Autonomous Plant Pathology Assessment (APPA) is a software toolbox that processes high resolution RGB images to identify deficiencies on cultivated plants.
(root)
|- data: images to test the algorithm
|--- mat_files: .mat files for classification models needed by the main scripts
|- Matlab: Matlab implementation of the algorithm
|--- 3rdParty: colorspace is a tool to compute different colorspaces
|--- common: all functions used by the main scripts
|--- deficiency_detection.m: main script for the detection of Rectangles of Interest (ROI) inside the provided images
|--- Guo_segmentation.m: main script for the green pixels segmentation as described in {Guo W Rage U Ninomiya S, "Illumination invariant segmentation of vegetation for time series wheat images based on decision tree model", Computers and Electronics in Agriculture, 2013}
Runs on MatLab 16b or newer. The script needs support of the latest MatLab versions for the superpixels implementation. In order to use with your own dataset, you will have to train new SVM models. In this case, both got_svm_green_model and got_svm_yellow_model variables should be set to "false". Once executed, follow the instructions to train your models. You can save your newly created models and use those each time.

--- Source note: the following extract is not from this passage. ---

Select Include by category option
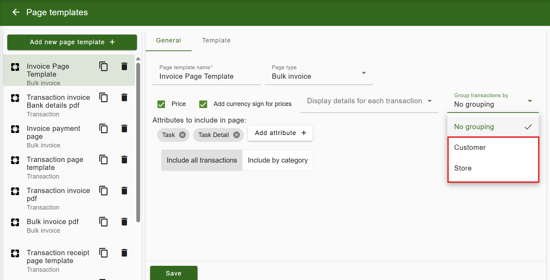This screenshot has height=280, width=550. (x=277, y=160)
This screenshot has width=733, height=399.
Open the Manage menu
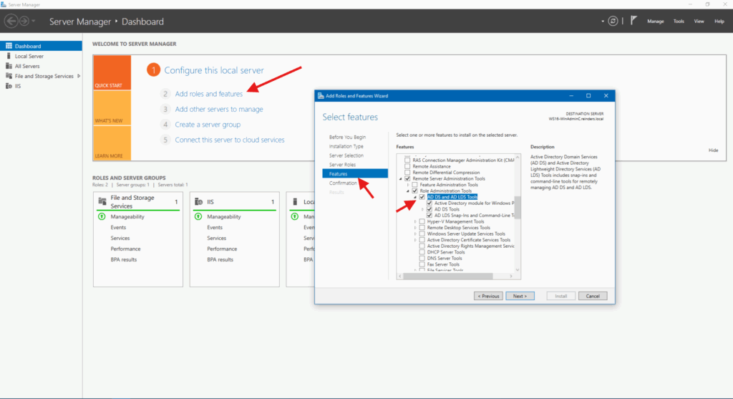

This script has two modes; groundtruth and simple data collection. If the variable "groundtruth" is set to "true", the algorithm will ask the feedback of the user each time a new ROI candidate appears in an image. If the variable "groundtruth" is set to "false", the algorithm will save all ROI candidates in a prespecified location.
Two modes; train and test allow for the user to train a Random Forest classifier on his/her imageset before testing, or just use a pretrained model.